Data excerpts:
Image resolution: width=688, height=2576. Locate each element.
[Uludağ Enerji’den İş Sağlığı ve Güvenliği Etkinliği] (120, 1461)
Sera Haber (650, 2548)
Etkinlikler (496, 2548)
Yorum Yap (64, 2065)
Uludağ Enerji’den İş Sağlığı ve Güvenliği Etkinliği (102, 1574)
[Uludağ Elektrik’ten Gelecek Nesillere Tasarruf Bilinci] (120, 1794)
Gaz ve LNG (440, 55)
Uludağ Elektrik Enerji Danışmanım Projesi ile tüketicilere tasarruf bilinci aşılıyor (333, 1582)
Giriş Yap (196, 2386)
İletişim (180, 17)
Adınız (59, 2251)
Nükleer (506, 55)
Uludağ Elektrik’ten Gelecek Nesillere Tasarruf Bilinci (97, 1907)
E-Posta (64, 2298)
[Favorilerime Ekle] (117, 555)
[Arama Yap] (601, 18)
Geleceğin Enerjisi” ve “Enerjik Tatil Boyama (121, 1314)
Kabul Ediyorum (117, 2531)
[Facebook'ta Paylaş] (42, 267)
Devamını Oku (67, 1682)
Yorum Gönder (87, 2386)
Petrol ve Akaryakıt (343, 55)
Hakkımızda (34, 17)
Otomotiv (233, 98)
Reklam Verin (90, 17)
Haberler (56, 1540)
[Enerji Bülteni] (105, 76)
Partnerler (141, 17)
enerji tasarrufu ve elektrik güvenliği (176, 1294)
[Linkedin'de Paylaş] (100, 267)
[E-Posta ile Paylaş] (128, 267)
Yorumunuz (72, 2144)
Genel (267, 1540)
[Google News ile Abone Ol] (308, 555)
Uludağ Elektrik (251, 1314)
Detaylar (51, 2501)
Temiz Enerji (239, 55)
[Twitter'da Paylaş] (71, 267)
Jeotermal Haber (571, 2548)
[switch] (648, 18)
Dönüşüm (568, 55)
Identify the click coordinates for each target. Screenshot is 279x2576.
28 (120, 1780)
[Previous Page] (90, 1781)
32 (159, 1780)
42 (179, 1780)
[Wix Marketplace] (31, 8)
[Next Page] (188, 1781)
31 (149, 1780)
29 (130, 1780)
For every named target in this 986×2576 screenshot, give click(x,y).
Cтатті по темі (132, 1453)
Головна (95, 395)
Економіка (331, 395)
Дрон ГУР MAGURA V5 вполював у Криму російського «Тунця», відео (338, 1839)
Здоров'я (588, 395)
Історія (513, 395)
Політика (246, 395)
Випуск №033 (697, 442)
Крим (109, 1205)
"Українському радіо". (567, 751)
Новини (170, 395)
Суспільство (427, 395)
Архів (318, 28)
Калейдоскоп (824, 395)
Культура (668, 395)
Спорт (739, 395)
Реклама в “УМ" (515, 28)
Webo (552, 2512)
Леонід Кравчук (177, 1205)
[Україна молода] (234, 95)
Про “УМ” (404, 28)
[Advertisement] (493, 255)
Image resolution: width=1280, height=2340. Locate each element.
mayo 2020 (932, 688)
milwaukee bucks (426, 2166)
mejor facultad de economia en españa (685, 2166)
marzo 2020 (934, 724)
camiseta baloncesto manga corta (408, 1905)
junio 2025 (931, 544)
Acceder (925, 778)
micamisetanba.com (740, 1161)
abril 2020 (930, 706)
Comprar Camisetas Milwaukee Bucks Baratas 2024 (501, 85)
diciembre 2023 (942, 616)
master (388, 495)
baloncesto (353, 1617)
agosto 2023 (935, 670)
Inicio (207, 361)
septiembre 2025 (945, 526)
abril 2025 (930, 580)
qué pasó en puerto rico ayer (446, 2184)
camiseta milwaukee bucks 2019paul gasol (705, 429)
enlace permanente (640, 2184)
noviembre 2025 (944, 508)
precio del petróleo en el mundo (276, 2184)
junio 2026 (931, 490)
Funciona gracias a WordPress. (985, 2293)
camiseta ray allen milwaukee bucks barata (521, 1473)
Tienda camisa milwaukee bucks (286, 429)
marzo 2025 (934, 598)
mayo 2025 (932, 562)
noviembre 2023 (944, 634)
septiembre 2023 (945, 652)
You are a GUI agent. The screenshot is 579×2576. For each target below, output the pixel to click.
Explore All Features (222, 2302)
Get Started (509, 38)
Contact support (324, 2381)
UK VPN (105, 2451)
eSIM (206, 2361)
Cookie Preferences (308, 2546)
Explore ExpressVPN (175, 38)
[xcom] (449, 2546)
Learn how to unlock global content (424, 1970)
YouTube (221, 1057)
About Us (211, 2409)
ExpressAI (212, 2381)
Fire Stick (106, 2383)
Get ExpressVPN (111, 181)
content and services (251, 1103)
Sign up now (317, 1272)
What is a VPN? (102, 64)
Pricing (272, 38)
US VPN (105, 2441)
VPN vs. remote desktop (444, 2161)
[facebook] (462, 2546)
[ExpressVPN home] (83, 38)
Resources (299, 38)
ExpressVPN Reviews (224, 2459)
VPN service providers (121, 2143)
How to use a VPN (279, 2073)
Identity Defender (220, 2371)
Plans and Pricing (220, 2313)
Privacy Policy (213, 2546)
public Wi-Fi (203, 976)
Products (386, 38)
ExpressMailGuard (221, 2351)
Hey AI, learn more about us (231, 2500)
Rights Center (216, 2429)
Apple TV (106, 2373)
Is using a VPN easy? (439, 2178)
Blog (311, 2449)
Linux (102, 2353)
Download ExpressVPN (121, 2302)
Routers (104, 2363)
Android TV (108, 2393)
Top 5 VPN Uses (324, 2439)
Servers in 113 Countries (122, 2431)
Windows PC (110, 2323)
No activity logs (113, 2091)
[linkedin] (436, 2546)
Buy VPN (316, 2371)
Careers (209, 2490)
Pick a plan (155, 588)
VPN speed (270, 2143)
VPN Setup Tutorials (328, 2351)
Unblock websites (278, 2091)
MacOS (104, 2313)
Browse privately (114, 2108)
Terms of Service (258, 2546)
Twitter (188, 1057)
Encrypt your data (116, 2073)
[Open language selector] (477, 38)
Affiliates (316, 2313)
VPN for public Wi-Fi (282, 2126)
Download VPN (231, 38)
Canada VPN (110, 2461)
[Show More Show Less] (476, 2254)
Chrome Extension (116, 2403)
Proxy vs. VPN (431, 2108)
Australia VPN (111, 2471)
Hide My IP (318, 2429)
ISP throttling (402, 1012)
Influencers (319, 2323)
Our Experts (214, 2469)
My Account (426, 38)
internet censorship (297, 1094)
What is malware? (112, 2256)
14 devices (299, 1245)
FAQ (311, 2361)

• Exercise:
A complete answer lists each line of the data that holds the word "Sağlığı".

• Task result:
[Uludağ Enerji’den İş Sağlığı ve Güvenliği Etkinliği] (120, 1461)
Uludağ Enerji’den İş Sağlığı ve Güvenliği Etkinliği (102, 1574)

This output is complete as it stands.